Like Skyfall, that rarity, an action film with a solid emotional core. Take away the action and you would still have an absorbing story of a loss, family tension, bickering siblings and an ego-driven pompous father. The action brings family together, initially the two girls, Natasha (Scarlett Johansson) and Yelena (Florence Pugh) rescuing papa Alexei (David Horsburgh) from a Russian maximum-security prison then with the addition of brainy mum Melina (Rachel Weisz) tackling criminal mastermind Dreykov (Ray Winstone) in an exceptionally clever secret location.

If you’ve come looking for simple action, this is the wrong movie for you. Family complication, on a par perhaps with the criminal clan of The Godfather and imbued with the darker hues of Christopher Nolan’s Batman, adds far more depth than normal for a superhero picture. And even for Dreykov, the issue is family. He is the repairer-in-chief, on the one hand putting back together as well as he can his own familial loss, and on the other giving a home for countless orphans worldwide, albeit to suit his own plans.
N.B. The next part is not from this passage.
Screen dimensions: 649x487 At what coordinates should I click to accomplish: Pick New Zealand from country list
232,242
Natasha has run the gamut of raw emotion. Orphaned twice, forcibly ejected from the one place she called home, i.e. The Avengers family, her feelings about being reunited with  adoptive Romanoff parents are noticeably negative.  Yelena is more willing to embrace the errant parents. Never mind that this is the one superhero picture in The Avengers catalogue where the superhero, as fit and agile as Natasha is, has no demonstrable superhero powers. And even those powers are mocked by Yelena who makes fun of the pose we have so often seen Natasha adopt. Nearly stealing the show is the self-pitying Alexei, the over-ripe overweight over-emotional father who would always be embarrassing you, inflated with his own self-importance, as bereft now as his daughters, having been stripped of his own superhero status as the Red Guardian. Whenever any of his family are in danger you can be sure his ego will get in the way.
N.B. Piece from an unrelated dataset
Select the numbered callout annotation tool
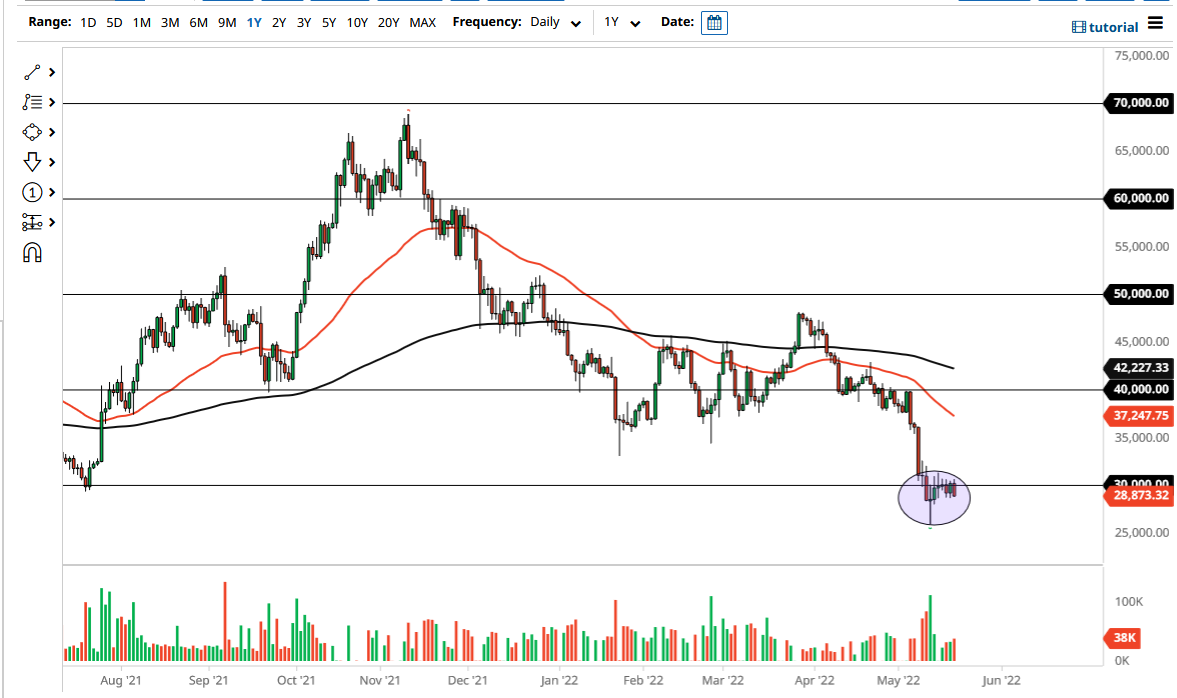This screenshot has width=1177, height=698. click(30, 191)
The story is simple enough. By accident, Yelena, a member of the Dreykov army of female orphans, accidentally discovers she is enslaved, teams up, but only after a knock-down scrap Jason Bourne would have been proud of, with on-the-run Natasha, and eventually her parents. The action is terrific, especially the jailbreak, which has time to steal the central riff from Force Majeure (2014) just to ramp up the tension. And there are plenty surprises along the way, especially apt reward for Natasha’s ruthlessness as a do-gooder.
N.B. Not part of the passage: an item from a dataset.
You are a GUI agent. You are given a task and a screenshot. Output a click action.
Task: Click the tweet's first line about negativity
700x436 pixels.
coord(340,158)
This is an entire family up for redemption, forced to confront their pasts, and for once it is not action that provides the solution. In some respects it is the family that clings together that stays together. The Avengers aspect is mostly redundant here, so what’s left is a more solid action-fueled thriller with superb characters, each, including villain, with their own emotional story arc. And it’s not always dark either, the family scenario studded with comedy nuggets.   

Visually stunning, as you might expect, this is a welcome big-budget showcase for Cate Shortland (Berlin Syndrome, 2017) who brings emotional intelligence to bear on a genre in which that is often in short supply. Eric Pearson (Godzilla vs Kong, 2021) was the wordsmith.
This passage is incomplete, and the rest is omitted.